Die Staatsanwaltschaft Detmold legt dem zur Tatzeit 31 Jahre alten Angeklagten zur Last, im Jahr 2018 in 20 Fällen seine damalige Freundin in der gemeinsamen Wohnung gegen ihren Willen unter Verwendung von Handschellen und Fahrradschlössern gefesselt zu haben.

Laut Pressemitteilung des Amtsgerichts habe der Mann am 12. Juni vergangenen Jahres bei der Polizei behauptet, seine Freundin habe mehrfach versucht, ihn zu töten. Wegen seiner Aussage, die das Amtsgericht als wahrheitswidrig einstuft, sei seine Freundin, die psychisch krank gewesen sei, für mehrere Monate aufgrund eines ergangenen Unterbringungsbeschlusses in der Psychiatrie untergebracht worden.
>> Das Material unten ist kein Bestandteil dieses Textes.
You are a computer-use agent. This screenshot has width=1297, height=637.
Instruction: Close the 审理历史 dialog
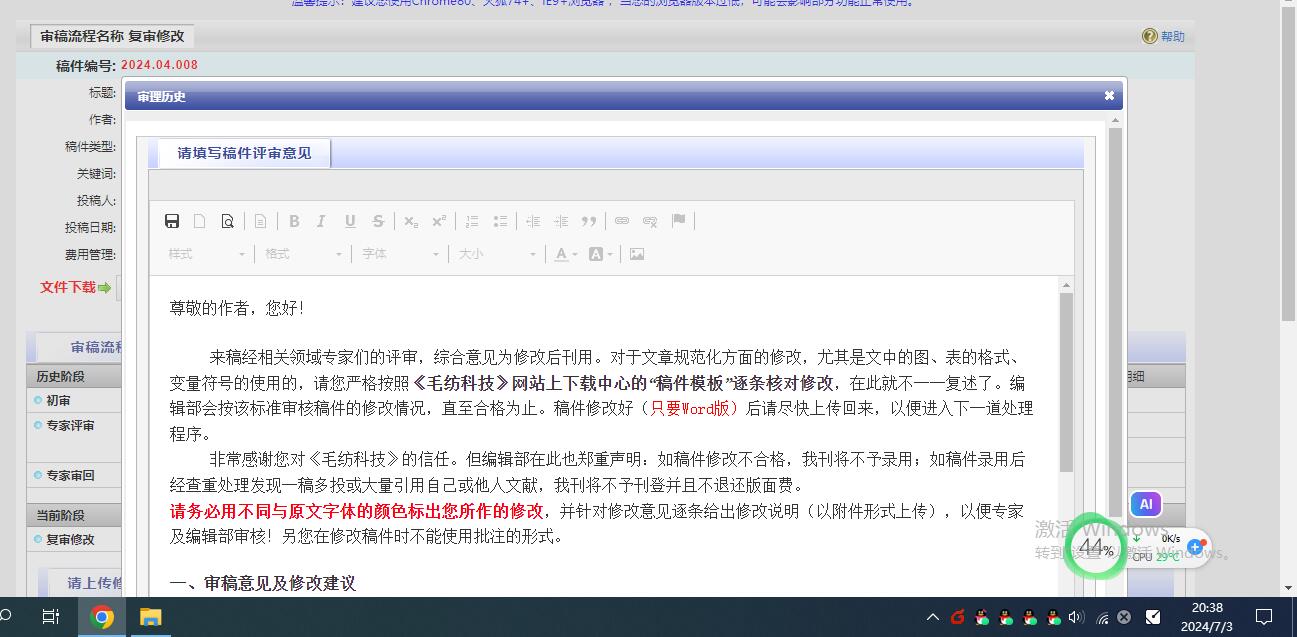click(1109, 96)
In der Hauptverhandlung vor dem Landgericht Detmold im Dezember 2018 habe der Mann dann erneut als Zeuge die falschen Behauptungen wegen der Tötungsversuche wiederholt. Das Gericht habe ihm jedoch nicht geglaubt und die Freundin insoweit freigesprochen.

Der Angeklagte wird von Rechtsanwalt Johannes Salmen aus Lage verteidigt. Der Prozess wird am Freitag, 15. März, ab 9 Uhr vor dem Schöffengericht verhandelt.